Vendo seu plano frustrado, o líder dos anjos maus convocou uma reunião urgente, reclamando que o plano dera efeito oposto, pois na miséria as pessoas se uniram. Solicitou que um plano mais eficiente fosse sugerido e outro anjo propôs precipitar grande catástrofe sobre a cidade, trazendo copiosa chuva com ventos devastadores, seguidos de saraivadas com pedras tão grandes que espatifassem construções, plantações, animais e pessoas; causando grandes enxurradas e cheias, deixando um rastro de destruição que os sobreviventes jamais conseguiriam superar.

E assim se deu. Uma chuva torrencial caiu ininterrupta por muitos dias. No início, veio acompanhada de um grande tornado e devastadora chuva de pedras. De começo, muitos telhados foram arrancados, inúmeras paredes vieram abaixo e centenas de pessoas morreram sob a saraivada. Mas a chuva prosseguiu, destruindo lavouras, encobrindo casas, matando animais e pessoas e provocando deslizamentos que soterravam bairros inteiros com suas casas e moradores.

Outra vez, porém, as pessoas se uniram para superar a catástrofe. Muitos se empenharam em cavar e regatar pessoas. Alguns cuidavam das necessidades desses trabalhadores e resgatados enquanto outros iam pelos bairros em barcos, buscando desabrigados e ajudando a salvar os bens que pudessem. Nos abrigos improvisados, voluntários atendiam os desabrigados com agasalhos, aconchego, alimentos, remédios, assistência médica e tudo o mais, enquanto os que não perderam suas casas abrigavam outras pessoas, dando-lhes alimento, roupas e tudo que precisassem, utilizando-se, também, dos recursos oriundos de doações de todas as partes ou adquiridos com os recursos doados pelas pessoas mais abastadas da cidade.

Mais gravemente frustrado, o líder dos anjos convocou outra reunião urgente, mostrando-se profundamente decepcionado pela incompetência de seus subordinados. Disse-lhes que suas idéias eram fracas, pois só produziram efeito inverso, unindo as pessoas e despertando nelas o espírito de solidariedade. Então, porque esses planos fracassaram, ele poria em prática seu próprio plano que haveria de devastar a cidade, não deixando nem uma alma vivente além dos edifícios vazios e sombrios. Para tal, encarregou cada um de entrar na cidade e espalhar desconfiança entre seus moradores, fazendo fofocas de uns para os outros, criando intrigas e discórdia entre eles, espalhando a inimizade e o medo até mesmo entre antigos vizinhos, amigos íntimos e parentes chegados.

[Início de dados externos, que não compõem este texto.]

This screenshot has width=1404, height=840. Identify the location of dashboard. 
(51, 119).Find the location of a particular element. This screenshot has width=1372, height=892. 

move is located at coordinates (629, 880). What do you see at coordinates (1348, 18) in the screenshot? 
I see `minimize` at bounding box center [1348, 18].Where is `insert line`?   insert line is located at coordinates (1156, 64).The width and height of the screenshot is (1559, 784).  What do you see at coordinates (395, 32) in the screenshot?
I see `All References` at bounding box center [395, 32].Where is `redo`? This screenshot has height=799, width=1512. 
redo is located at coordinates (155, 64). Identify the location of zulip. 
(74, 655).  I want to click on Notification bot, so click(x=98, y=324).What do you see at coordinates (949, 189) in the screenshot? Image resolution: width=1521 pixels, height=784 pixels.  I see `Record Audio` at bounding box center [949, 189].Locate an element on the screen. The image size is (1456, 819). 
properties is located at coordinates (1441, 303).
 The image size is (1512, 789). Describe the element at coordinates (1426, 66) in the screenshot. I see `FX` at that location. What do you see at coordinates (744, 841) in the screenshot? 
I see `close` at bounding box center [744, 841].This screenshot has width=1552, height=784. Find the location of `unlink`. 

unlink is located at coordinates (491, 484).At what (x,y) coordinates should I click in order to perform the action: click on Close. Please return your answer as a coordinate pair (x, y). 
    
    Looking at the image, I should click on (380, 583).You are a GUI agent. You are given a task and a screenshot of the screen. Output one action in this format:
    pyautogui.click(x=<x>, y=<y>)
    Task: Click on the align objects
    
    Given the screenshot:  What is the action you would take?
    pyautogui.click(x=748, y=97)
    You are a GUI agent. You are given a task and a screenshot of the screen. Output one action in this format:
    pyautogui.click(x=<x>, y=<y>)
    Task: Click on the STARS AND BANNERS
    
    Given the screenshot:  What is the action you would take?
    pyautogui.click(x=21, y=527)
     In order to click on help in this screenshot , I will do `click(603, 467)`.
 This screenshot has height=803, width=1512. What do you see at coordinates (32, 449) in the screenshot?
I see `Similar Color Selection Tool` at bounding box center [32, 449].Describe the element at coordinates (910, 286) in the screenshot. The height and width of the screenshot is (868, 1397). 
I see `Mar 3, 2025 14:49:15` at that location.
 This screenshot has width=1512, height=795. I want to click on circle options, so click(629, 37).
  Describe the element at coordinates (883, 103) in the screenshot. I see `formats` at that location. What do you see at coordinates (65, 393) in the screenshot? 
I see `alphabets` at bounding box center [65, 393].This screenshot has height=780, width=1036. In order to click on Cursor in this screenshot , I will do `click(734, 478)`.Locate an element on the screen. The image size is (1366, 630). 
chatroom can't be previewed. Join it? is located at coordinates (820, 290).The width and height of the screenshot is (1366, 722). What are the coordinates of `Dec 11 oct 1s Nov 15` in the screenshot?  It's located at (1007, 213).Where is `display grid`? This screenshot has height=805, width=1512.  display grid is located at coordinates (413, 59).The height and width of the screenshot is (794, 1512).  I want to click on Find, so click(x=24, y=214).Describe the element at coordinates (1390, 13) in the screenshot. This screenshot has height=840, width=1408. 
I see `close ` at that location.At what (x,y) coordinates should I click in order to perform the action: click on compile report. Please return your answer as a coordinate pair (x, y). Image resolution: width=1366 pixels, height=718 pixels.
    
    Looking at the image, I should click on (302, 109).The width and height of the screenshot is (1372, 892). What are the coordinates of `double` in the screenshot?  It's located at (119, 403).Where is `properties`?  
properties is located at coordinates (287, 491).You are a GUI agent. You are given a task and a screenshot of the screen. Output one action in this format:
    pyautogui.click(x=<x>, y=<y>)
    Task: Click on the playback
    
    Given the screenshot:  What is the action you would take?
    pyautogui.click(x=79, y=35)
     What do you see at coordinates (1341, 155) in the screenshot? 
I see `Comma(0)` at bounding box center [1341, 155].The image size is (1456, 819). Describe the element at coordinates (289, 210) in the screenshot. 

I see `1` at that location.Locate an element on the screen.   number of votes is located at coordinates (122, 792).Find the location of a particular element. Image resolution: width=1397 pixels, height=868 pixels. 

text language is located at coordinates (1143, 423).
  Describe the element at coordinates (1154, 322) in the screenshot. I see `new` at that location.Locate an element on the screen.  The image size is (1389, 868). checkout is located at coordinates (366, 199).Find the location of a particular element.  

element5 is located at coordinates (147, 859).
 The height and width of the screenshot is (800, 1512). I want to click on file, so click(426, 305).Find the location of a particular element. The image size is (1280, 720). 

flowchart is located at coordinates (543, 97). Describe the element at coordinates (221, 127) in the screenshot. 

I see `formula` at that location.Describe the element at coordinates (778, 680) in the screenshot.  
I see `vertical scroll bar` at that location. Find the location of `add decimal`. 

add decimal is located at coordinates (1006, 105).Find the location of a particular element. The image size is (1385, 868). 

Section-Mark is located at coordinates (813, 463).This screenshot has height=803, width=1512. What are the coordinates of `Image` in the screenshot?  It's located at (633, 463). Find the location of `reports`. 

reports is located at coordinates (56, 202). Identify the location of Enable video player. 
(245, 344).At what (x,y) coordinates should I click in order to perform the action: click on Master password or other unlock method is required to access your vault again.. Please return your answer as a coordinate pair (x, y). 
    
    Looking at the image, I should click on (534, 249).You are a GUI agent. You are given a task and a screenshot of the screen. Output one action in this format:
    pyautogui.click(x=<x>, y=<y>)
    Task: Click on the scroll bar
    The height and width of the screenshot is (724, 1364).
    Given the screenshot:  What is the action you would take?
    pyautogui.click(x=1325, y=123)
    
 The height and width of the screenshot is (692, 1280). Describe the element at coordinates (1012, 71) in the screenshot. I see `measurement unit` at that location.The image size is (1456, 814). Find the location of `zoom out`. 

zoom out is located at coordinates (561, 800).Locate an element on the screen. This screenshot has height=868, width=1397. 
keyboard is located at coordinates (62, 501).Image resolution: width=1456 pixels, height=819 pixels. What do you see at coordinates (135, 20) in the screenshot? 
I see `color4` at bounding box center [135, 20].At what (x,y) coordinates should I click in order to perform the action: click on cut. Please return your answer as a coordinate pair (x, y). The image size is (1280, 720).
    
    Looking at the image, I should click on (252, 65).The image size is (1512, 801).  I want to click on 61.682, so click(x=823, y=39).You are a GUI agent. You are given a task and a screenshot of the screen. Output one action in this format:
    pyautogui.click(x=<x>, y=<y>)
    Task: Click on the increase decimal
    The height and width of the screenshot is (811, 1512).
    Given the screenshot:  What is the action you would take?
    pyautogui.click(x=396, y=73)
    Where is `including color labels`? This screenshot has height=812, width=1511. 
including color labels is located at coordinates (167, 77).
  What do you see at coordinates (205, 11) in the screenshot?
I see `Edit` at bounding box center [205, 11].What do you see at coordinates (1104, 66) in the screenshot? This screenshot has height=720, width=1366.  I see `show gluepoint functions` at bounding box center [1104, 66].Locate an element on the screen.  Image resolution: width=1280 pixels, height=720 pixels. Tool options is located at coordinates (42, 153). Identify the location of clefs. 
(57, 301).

E assim fizeram, conseguindo muitas contendas, ofensas e dissensões; fazendo que alguns matassem por maldade, outros por vingança, por medo e que muitos tirassem a própria vida por causa da expectação das coisas terríveis. Dentro das casas, entre as famílias não havia mais confiança, sossego e paz; as pessoas traíam-se, os pais separavam-se, deixando filhos a mercê da própria sorte, parentes matavam-se, pessoas se irritavam ao ponto de matar os próprios filhos, irmãos e genitores. Muitas pessoas foram encarceradas por seus crimes por maldade, vingança ou medo, outros se enclausuraram em casa, saindo somente para a sepultura. Muitas pessoas deixaram a cidade por medo, por raiva e por se sentirem desprotegidas, traídas e ofendidas, jurando rancor eterno e nunca mais perdoar e confiar em quem quer que fosse. E assim se deu até que o último morador também se foi após ficar sozinho na cidade deserta.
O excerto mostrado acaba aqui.